Lucy was vaguely aware of being thrown across the floor, an impact that shocked through her knees as if they'd been plunged into ice, onto the stone and now lying at the feet of a brand new tormentor. She dared not lift her head. She merely shivered and listened.

'My Lord,' came the voice of her kidnapper, high pitched and worship like. 'I have got her, this is her. Our bargaining tool. I hope it pleases you to know…'

'Stop your snivelling, Wormtail,' replied a voice from the darkened seat. 'You have yet again benefited from the disproportional amount of luck someone saw at one point in time fit to bestow upon you. The fools.'

Lucy felt herself sink further into the stone floor as this new voice entered the frame. Although it too was high pitched, it held such an air of power and authority, the hideous ring that seemed to follow every one of the unknown syllables flooded her veins with another wave of sensual danger. This man could kill her with a murderous stare and not batter an eyelid in remorse. Somehow she knew it, and so too, apparently, did Wormtail.

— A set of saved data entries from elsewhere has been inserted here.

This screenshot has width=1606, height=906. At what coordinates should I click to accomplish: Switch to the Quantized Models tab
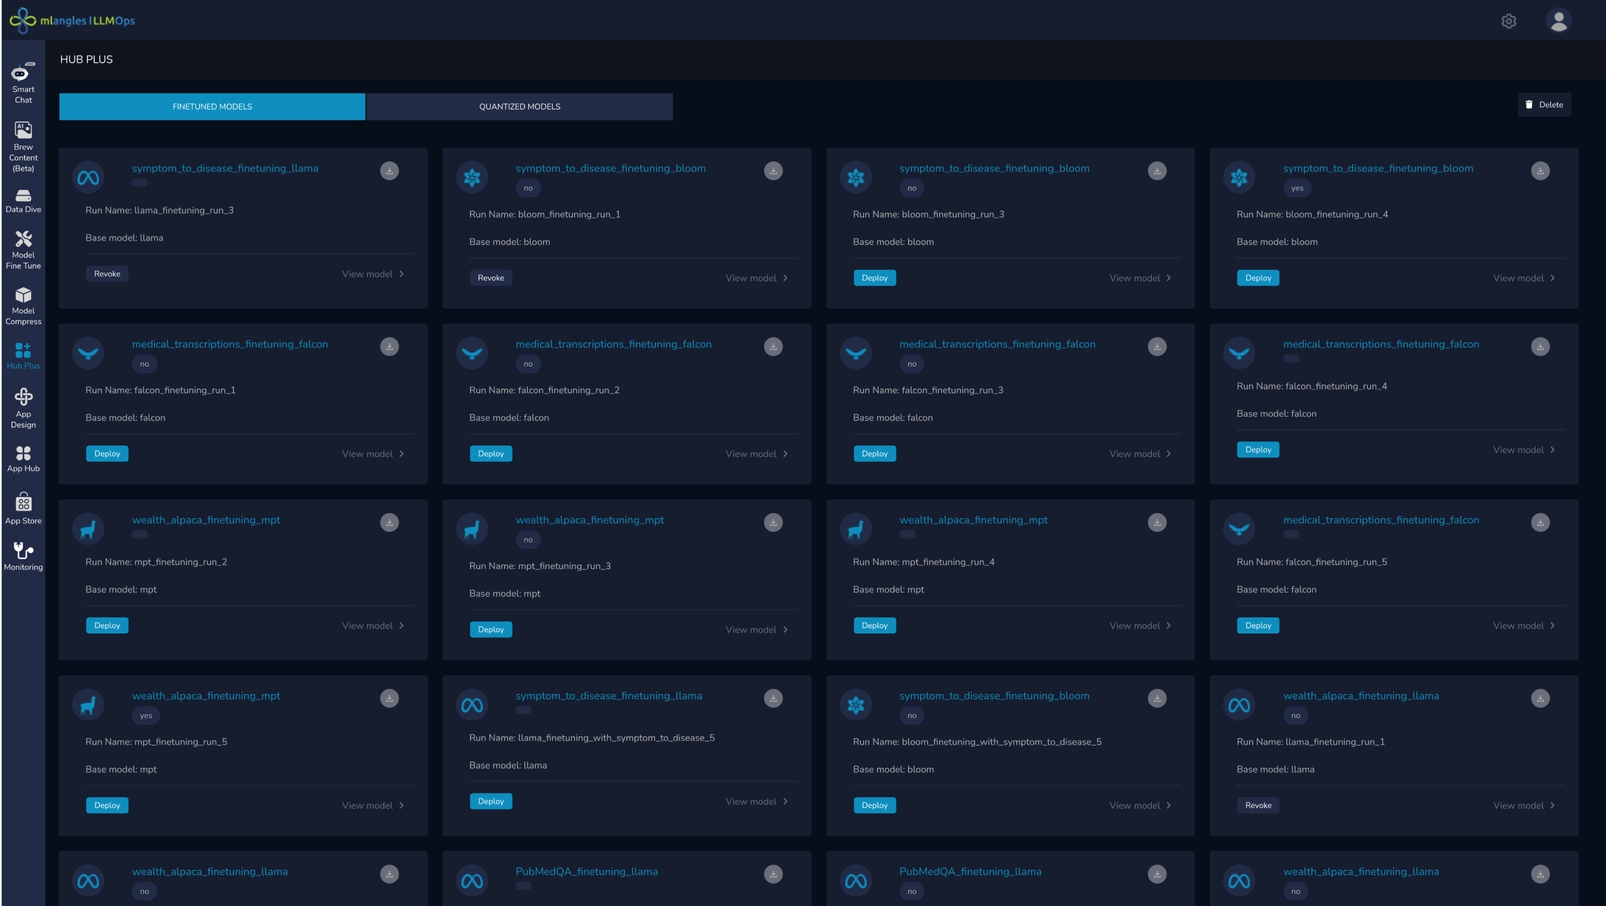(519, 107)
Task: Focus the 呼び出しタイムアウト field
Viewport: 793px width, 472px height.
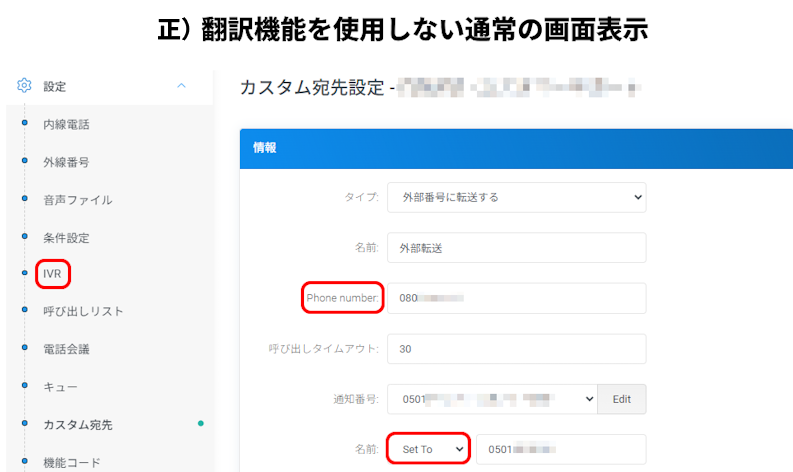Action: (516, 349)
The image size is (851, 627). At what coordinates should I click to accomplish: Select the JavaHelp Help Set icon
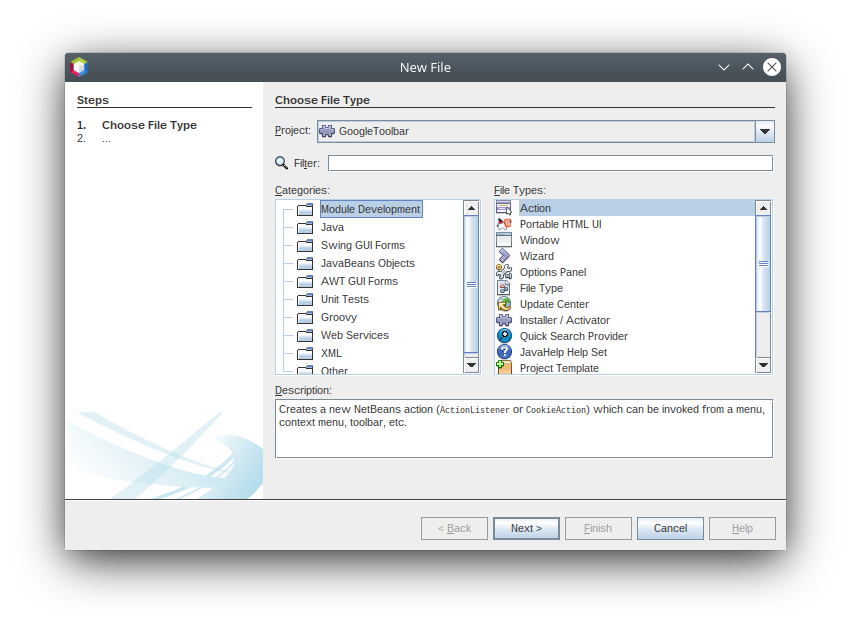(504, 352)
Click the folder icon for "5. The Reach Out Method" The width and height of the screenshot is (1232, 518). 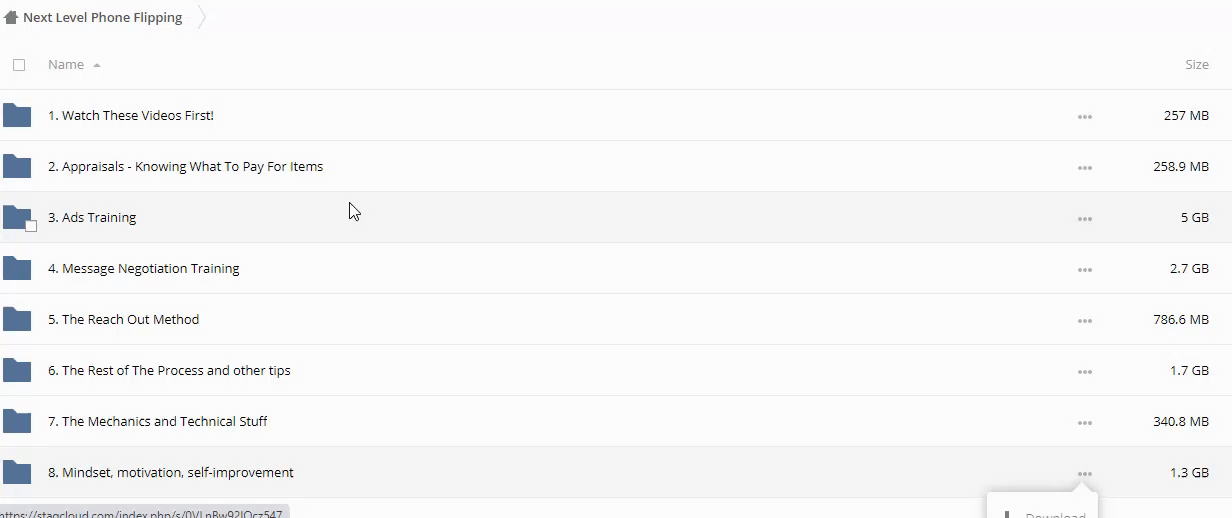pyautogui.click(x=17, y=320)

'I apologise most profusely, my Lord,' he continued to grovel, almost sickeningly. Lucy could sense his lord shift with disgust at this sycophantic outburst. 'But my network of informers have revealed to your lordship that the plan is in the midst of succeeding. We have the first ingredient. We just have to wait for them to walk into our trap.'

Wormtail was almost squeaking with a mixture of pride and muffled satisfaction. However, Lucy was aware of another movement further up the room and assumed the lord was raising his hand for calm. Wormtail immediately hushed, sensing the annoyance of his master at his unrestrained behaviour through the foul-smelling air, not wishing to push the boundaries so forcing himself into silence. A swish of cloaks could be felt as something else entered the room, the temperature immediately dropping as Wormtail shrank back into his robes in fright of the new company. His sense of dread had now reached a new dizzy height. However, his lord remained unaffected.

'Our role now, Wormtail, is to wait. Just like we did before, just as we always have. Power seems to find its own way in this world toward those who wish to seek it, the weak being unable to trace its natural path and so missing it altogether. It has been the case before, and I assure you it will be again. The Phoenix will be defeated. Lord Voldemort will have his day. And he will turn it into the forever night and rule for an eternity. Take her away.'

And as the darkened creatures began their trek toward her, Lucy was overwhelmingly bewildered. However, she was hardly given a moment of time to consider the information just awarded to her and the bafflement it caused before the invisible beings were upon her. She tried to suck in the air and found it came back out as shivering clouds of condensation, the air freezing as her head began to cloud, the rattling breath of the devil's creation piercing her bones like a fish to the hook. Her breath now caught up in her chest, breathing becoming a difficult necessity as she felt her heart freeze over in the cavity as any good feeling she'd ever had was drained out of her soul. All that was left was a silent and hideous moaning as the hell-like creatures flanked her, their scale covered hands gripping her limp body at the elbows as she found herself being taken to yet another unknown location. And all she could hear in her ears as the darkness finally took her was the voice of her sister, desperate, pleading to be believed. The demons. The Lord. The wand.

'It's true… it's all true…'

It was. And it was going to be worse than Lucy had ever imagined.